Unhealthy friendships and relationships can be emotionally draining. At some point people remain in our lives because they have already been there for so long. Personally, before sobriety I was petrified of change. Regardless of how crappy certain people made me feel on a daily basis, I couldn’t imagine a life without them. It almost becomes routine to keep people in our lives based upon how many years they have been around. Keeping friends or loved ones near that negatively impact how you feel is unacceptable. Learning to let go is another key to finding happiness in life.

When I moved to the city my life was all about change, and I was absolutely miserable. I was in a relationship that was short lived, and neither of us was remotely happy. It was the kind of co-dependent relationship that existed out of loneliness. I had a couple of good friends from my hometown that I knew, but other than that I was alone in the city.

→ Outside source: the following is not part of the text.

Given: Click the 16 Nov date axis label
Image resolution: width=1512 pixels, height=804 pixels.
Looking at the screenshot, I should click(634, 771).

The day I finally landed my first lousy restaurant job in Philly, I only stayed for a month (Philly has sent me on a whirlwind of interesting restaurant jobs, but that’s another story). It was, still to this day, one of the most dreadful experiences. Combined with everything else going on, it did not help my depression one bit. I quit that job, got out of the relationship, and figured I finally would be happy. I was wrong. These things were only a grain of salt to the bigger problems like: lack of self love, alcohol addiction, overall depression, and toxic friendships.

I was completely unaware that I was on the exact life path that I was destined to be on. There were always moments where I would question my decision on moving to Philadelphia, but then I would take a step back and look at the bigger picture.

Since I have moved here I have lost connections with people, gained lifelong solid (for once healthy) friendships, and most importantly finally discovered how to love myself. It is in the city of love that I found happiness in the smallest, yet largest of ways.

Life is a journey, much like happiness. There are plenty of trials and errors before any sort of perfection can come about. I have always been a dreamer, and I still consider myself as such. Perhaps my views may be too optimistic for others, but what good is life if the only outlook someone has is waiting for things to fall apart instead of enjoying the moments that surround them. It is impossible to be a cynic when you discover self love, because ultimately happiness begins within and not without. Watch the streets glisten after the rain stops, remember the smell of an old book, observe the seasons as they change, lend a shoulder for a friend who has lent you theirs, and have gratitude for all of life’s moments. That is indeed happiness.